** Opening PROVIDED DATA block **

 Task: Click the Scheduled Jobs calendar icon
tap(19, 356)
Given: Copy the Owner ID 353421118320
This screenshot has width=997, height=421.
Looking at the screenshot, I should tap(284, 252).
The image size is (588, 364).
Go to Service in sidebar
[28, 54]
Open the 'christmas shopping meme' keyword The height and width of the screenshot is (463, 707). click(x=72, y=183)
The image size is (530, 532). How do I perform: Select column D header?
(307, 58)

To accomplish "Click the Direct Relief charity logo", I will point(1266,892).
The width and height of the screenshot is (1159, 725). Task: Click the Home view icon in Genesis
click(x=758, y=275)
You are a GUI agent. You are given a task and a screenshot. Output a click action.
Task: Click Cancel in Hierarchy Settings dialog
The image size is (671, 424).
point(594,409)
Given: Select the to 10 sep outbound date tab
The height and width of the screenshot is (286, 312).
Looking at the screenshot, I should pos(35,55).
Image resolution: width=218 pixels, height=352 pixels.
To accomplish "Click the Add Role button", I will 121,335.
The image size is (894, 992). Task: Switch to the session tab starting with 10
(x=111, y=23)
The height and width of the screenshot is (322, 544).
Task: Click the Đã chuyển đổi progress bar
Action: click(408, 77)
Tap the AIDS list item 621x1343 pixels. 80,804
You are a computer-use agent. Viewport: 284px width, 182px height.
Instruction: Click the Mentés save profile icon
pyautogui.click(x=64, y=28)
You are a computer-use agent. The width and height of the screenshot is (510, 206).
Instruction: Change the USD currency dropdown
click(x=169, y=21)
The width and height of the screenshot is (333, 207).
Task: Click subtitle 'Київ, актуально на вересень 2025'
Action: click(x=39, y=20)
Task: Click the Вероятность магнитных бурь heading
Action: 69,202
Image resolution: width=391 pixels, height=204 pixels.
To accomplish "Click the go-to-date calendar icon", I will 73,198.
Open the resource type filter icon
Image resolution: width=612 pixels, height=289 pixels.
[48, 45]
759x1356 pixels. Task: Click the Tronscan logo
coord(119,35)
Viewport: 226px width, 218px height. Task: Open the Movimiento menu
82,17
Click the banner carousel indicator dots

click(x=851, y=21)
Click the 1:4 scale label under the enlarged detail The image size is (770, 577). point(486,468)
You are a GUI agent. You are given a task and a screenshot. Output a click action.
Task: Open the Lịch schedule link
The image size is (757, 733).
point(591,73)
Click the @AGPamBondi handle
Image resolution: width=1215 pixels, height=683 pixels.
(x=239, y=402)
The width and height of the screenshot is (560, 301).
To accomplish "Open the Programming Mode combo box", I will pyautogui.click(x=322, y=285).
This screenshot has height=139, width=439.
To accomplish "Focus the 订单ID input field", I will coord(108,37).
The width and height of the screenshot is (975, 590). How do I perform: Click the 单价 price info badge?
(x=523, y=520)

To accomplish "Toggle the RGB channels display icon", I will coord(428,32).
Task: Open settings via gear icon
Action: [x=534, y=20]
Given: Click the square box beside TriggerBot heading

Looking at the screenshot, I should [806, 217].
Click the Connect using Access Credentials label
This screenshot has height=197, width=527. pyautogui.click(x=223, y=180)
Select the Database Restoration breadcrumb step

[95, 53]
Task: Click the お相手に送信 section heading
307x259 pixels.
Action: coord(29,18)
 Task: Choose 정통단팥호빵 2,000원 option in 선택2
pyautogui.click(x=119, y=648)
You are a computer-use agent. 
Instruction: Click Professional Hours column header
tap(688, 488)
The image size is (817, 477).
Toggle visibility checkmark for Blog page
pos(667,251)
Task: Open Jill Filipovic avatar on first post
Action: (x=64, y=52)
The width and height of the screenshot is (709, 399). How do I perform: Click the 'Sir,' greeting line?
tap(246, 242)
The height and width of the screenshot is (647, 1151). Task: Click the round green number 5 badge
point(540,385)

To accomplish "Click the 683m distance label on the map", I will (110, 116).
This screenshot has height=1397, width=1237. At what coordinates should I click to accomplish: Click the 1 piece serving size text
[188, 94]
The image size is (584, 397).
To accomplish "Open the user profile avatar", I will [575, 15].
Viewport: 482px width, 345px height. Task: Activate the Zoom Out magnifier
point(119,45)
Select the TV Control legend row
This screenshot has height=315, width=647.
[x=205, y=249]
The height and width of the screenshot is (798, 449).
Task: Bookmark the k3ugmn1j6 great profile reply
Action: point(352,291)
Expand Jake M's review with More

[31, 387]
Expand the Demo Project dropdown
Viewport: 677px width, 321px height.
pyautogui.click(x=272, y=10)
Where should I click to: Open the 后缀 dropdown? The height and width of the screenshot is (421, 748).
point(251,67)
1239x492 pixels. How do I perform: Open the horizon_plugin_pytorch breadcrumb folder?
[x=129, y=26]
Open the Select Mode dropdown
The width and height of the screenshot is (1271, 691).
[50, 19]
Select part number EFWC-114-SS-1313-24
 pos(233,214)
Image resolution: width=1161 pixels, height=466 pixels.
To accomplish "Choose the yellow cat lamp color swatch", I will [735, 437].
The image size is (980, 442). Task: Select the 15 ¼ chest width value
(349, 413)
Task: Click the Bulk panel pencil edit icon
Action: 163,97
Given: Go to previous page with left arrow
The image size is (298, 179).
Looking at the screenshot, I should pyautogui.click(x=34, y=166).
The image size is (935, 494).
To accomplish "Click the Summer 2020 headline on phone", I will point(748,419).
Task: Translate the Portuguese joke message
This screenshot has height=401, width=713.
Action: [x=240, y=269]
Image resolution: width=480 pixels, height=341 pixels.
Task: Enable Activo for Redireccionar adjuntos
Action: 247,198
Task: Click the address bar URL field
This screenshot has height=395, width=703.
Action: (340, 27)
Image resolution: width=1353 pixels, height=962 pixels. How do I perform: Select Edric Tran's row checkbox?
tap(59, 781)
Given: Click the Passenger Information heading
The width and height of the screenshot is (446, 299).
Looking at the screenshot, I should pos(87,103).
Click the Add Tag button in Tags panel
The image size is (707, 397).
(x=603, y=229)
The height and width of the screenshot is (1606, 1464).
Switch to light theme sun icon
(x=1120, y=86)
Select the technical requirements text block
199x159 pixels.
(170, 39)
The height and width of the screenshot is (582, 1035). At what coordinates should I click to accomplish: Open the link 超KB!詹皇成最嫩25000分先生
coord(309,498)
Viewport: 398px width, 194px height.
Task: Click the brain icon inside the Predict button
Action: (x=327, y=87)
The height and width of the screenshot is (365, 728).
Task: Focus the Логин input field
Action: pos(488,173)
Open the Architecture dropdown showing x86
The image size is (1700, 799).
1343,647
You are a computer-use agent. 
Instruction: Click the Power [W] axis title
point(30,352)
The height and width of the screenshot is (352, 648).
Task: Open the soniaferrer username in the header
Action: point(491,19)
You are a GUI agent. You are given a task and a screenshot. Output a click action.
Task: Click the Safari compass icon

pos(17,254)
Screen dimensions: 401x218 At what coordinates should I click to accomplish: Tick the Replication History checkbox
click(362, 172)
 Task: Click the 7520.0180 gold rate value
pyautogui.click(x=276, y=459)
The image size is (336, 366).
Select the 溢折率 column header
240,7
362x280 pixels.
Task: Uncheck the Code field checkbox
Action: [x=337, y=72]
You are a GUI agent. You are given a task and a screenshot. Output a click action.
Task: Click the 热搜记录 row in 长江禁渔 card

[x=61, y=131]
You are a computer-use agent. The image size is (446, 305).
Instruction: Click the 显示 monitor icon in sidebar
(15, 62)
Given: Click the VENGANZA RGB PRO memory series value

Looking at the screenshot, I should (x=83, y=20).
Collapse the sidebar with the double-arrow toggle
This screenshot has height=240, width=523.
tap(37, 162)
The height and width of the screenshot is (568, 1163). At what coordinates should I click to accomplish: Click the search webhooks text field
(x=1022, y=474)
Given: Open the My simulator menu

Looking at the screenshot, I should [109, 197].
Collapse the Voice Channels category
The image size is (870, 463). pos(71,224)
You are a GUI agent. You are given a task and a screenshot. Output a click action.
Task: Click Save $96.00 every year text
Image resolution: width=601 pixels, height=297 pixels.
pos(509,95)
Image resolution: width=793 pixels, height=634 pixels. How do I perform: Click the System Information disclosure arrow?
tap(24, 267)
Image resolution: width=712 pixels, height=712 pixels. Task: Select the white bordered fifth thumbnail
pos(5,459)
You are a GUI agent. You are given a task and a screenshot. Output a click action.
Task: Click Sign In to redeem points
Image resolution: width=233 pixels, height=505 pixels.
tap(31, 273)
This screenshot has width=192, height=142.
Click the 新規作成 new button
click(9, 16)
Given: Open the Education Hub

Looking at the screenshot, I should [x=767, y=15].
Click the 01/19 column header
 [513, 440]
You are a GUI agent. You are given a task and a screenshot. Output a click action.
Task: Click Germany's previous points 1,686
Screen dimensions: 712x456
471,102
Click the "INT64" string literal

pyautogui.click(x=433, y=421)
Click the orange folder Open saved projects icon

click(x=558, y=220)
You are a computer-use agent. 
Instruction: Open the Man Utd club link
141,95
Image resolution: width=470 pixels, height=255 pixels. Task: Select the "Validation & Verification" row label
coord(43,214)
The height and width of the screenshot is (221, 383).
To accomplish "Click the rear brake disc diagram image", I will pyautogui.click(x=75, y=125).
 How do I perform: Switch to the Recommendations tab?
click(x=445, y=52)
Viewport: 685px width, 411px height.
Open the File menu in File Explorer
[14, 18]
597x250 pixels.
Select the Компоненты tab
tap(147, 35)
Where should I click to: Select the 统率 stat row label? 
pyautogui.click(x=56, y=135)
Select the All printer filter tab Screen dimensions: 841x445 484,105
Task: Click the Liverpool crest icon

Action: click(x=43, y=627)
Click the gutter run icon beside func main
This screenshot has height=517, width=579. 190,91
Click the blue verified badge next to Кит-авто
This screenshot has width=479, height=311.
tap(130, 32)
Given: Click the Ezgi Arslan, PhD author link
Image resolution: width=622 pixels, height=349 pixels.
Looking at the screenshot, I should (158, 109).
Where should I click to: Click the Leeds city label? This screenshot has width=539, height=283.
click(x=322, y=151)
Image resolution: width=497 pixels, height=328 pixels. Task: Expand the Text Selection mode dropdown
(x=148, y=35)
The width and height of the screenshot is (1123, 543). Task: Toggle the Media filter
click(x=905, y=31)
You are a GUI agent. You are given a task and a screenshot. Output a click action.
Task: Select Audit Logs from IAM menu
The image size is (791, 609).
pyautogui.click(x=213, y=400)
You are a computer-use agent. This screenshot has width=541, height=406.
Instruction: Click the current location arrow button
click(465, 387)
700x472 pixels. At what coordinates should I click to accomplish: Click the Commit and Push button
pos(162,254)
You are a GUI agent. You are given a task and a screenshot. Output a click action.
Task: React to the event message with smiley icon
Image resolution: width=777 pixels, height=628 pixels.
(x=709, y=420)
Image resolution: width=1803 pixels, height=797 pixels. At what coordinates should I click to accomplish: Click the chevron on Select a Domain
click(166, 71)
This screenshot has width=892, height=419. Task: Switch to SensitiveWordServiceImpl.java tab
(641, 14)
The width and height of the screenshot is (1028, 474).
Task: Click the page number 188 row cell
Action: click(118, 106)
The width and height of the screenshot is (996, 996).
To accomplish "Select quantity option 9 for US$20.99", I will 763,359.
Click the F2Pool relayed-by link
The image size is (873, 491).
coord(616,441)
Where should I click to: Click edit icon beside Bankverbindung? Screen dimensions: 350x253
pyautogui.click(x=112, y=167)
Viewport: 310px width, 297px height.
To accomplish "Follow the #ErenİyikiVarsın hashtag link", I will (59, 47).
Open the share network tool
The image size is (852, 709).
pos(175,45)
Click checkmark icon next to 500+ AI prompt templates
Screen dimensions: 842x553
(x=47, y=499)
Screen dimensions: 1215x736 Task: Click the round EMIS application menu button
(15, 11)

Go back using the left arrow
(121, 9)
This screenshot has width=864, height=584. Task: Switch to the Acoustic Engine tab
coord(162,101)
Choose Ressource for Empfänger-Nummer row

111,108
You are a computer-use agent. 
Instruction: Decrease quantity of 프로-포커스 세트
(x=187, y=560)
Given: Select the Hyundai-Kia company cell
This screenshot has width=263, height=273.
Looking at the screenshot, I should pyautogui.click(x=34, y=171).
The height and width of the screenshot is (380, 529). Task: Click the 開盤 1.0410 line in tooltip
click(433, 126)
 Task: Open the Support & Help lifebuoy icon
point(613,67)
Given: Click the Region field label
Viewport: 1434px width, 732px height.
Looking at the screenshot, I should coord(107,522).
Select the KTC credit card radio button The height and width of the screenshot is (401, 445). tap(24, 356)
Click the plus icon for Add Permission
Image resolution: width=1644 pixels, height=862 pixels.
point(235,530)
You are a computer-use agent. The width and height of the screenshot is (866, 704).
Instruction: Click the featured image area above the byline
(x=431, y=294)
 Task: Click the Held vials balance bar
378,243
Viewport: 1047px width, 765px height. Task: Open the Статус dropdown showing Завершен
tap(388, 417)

** Closing PROVIDED DATA block **

▶ [WHAT TO WORK ON]: Every line from the one containing "is (866, 704)." through the end of the entries above must be echoed exactly, with both ends kept.

▶ [RESPONSE]:
You are a computer-use agent. The width and height of the screenshot is (866, 704).
Instruction: Click the featured image area above the byline
(x=431, y=294)
 Task: Click the Held vials balance bar
378,243
Viewport: 1047px width, 765px height. Task: Open the Статус dropdown showing Завершен
tap(388, 417)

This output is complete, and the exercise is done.